Preorders have been available in the US since announcement date, but if you wait until it is in stock it's no longer a preorder, just an order.


----------



## avbmenon (Mar 14, 2012)

@Axilrod, Well I have pre-ordered 5D3, was just was getting excited that item is showing up as "in stock" in some other part of the world. Impressive gear you got in your kitty !!


----------



## LetTheRightLensIn (Mar 15, 2012)

*Re: funny in stock (5D Mark III)*



Alker said:


> http://www.digitalrev.com/product/canon-eos-5d-mark-iii/MTAwMDQwNQ_A_A



For $3780 it's not surprising they have it IN stock hah.
That's really a nuts price.


----------



## samueljay (Mar 15, 2012)

*Re: funny in stock (5D Mark III)*



LetTheRightLensIn said:


> Alker said:
> 
> 
> > http://www.digitalrev.com/product/canon-eos-5d-mark-iii/MTAwMDQwNQ_A_A
> ...


My thoughts exactly!

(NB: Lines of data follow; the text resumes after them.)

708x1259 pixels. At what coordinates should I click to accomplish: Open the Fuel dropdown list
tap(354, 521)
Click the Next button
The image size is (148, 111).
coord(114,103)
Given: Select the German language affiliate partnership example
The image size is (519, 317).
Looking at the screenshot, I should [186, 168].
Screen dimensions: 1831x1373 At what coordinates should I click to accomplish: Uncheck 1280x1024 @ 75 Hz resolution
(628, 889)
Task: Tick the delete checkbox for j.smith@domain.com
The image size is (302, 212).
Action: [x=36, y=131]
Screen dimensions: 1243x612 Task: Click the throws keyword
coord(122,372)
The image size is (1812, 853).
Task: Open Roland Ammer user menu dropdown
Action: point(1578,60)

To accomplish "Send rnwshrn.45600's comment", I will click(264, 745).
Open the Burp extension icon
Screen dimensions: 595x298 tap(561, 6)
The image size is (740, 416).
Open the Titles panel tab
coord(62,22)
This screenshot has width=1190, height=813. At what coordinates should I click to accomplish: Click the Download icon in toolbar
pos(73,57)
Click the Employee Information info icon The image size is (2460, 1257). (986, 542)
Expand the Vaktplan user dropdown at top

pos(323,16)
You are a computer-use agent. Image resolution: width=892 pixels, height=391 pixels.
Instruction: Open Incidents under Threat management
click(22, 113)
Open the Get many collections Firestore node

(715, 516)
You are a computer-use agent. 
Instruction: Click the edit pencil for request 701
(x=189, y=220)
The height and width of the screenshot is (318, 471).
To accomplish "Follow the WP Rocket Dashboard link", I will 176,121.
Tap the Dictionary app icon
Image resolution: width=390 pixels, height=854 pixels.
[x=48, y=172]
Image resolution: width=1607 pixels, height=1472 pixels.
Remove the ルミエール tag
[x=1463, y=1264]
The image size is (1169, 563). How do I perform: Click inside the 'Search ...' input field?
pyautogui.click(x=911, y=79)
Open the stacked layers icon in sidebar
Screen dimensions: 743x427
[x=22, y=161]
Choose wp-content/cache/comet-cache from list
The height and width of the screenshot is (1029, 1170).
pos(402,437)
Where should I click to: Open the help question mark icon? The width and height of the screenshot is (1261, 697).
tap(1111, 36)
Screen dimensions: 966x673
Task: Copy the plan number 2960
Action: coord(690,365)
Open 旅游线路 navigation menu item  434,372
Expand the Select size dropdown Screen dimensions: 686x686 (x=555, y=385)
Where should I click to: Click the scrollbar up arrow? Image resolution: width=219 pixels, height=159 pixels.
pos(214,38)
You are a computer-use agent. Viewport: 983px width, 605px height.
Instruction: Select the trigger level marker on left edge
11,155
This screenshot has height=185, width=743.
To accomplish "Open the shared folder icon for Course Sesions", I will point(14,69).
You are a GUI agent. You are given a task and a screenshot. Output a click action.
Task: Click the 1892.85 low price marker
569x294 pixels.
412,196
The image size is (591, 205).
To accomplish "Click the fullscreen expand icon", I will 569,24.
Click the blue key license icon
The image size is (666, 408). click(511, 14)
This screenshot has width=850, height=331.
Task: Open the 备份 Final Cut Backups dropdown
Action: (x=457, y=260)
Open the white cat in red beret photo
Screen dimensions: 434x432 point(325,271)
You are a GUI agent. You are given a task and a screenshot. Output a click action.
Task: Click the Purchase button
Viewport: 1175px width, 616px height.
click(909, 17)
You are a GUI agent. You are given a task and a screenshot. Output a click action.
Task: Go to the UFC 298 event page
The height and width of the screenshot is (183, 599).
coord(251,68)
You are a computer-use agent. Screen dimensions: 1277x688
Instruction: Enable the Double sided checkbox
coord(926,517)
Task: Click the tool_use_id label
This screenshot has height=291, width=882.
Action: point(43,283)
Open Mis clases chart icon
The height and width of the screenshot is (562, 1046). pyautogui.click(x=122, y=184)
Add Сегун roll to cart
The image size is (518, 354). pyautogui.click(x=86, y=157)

Especially when you can buy the same thing locally for not much more and get a full Canon Australia warranty! Not sure what DigitalRev have been thinking lately, they're usually at least $1000 less than local prices.


----------



## kidnaper (Mar 15, 2012)

*Re: funny in stock (5D Mark III)*



samueljay said:


> LetTheRightLensIn said:
> 
> 
> > Alker said:
> ...



But that price is in US $ isn't the AU price of the body somewhere around 49,999 AU$? Ok, so not really that much, but you guys sure have to pay out the nose for everything.


----------



## Mt Spokane Photography (Mar 15, 2012)

Digital Rev prices are always high in US dollars, but to those in the UK, they might look much better. I believe they also get a warranty.


----------



## samueljay (Mar 15, 2012)

*Re: funny in stock (5D Mark III)*



kidnaper said:


> samueljay said:
> 
> 
> > LetTheRightLensIn said:
> ...



Sorry! We must be seeing different things when we open the link because of our location, when I click it, it shows up in AUS dollars


----------



## wickidwombat (Mar 15, 2012)

with that price better off just ordering from leederville camerahouse at $3599 and get the canon oz warranty


----------



## samueljay (Mar 15, 2012)

wickidwombat said:


> with that price better off just ordering from leederville camerahouse at $3599 and get the canon oz warranty


Precisely my point wombat!  DR has lost the plot on this one.


----------



## xROELOFx (Mar 15, 2012)

Jamesy said:


> xROELOFx said:
> 
> 
> > ... it reminded me of the box where my 5D mk II with 24-70 was in, that was also a pretty large one.
> ...


nope, i bought mine in the netherlands (europe). don't know if north america does not have this kit. i do know there's also a 24-105 kit available here. the 5D mark III is also available to pre-order as a 24-105 kit or with the new 24-70 II.


----------



## odie (Mar 15, 2012)

It's in stock in Hong Kong as of today. I got a call from a worker at Fortress that the kit package is ready to be picked up. 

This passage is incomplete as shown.